Paper: Revisiting Network I/O APIs: The netmap Framework

Here's a really good article in the Communications of the ACM on reducing network packet processing overhead by redesigning the network stack: Revisiting Network I/O APIs: The Netmap Framework by Luigi Rizzo. As commodity networking performance increases operating systems need to keep up or all those CPUs will go to waste. How do they make this happen?

Abstract:

Today 10-gigabit interfaces are used more and more in datacenters and servers. On these links, packets flow as fast as one every 67.2 nanoseconds, yet modern operating systems can take 10-20 times longer just to move one packet between the wire and the application.

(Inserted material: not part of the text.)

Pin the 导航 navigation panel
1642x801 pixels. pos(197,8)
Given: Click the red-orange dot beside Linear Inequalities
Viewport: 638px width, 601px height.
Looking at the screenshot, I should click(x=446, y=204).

We can do much better, not with more powerful hardware but by revising architectural decisions made long ago regarding the design of device drivers and network stacks.
The netmap framework is a promising step in this direction. Thanks to a careful design and the engineering of a new packet I/O API, netmap eliminates much unnecessary overhead and moves traffic up to 40 times faster than existing operating systems. Most importantly, netmap is largely compatible with existing applications, so it can be incrementally deployed.
Network I/O has two main cost components. The per-byte cost comes from data manipulation (copying, checksum computation, encryption) and is proportional to the amount of traffic processed. The per-packet cost comes from the manipulation of descriptors (allocation and destruction, metadata management) and the execution of system calls, interrupts, and device-driver functions. Per-packet cost depends on how the data stream is split into packets: the larger the packet, the smaller the component.
To get the idea of the speed constraints, consider a 10-Gbit/s Ethernet interface, which will be the point of reference throughout this article. The minimum packet size is 64 bytes or 512 bits, surrounded by an additional 160 bits of inter-packet gap and preambles. At 10 Gbit/s, this translates into one packet every 67.2 nanoseconds, for a worst-case rate of 14.88 Mpps (million packets per second). At the maximum Ethernet frame size (1,518 bytes plus framing), the transmission time becomes 1.23 microseconds, for a frame rate of about 812 Kpps. This is about 20 times lower than the peak rate, but still quite challenging, and it is a regimen that needs to be sustained if TCP is to saturate a 10-Gbit/s link.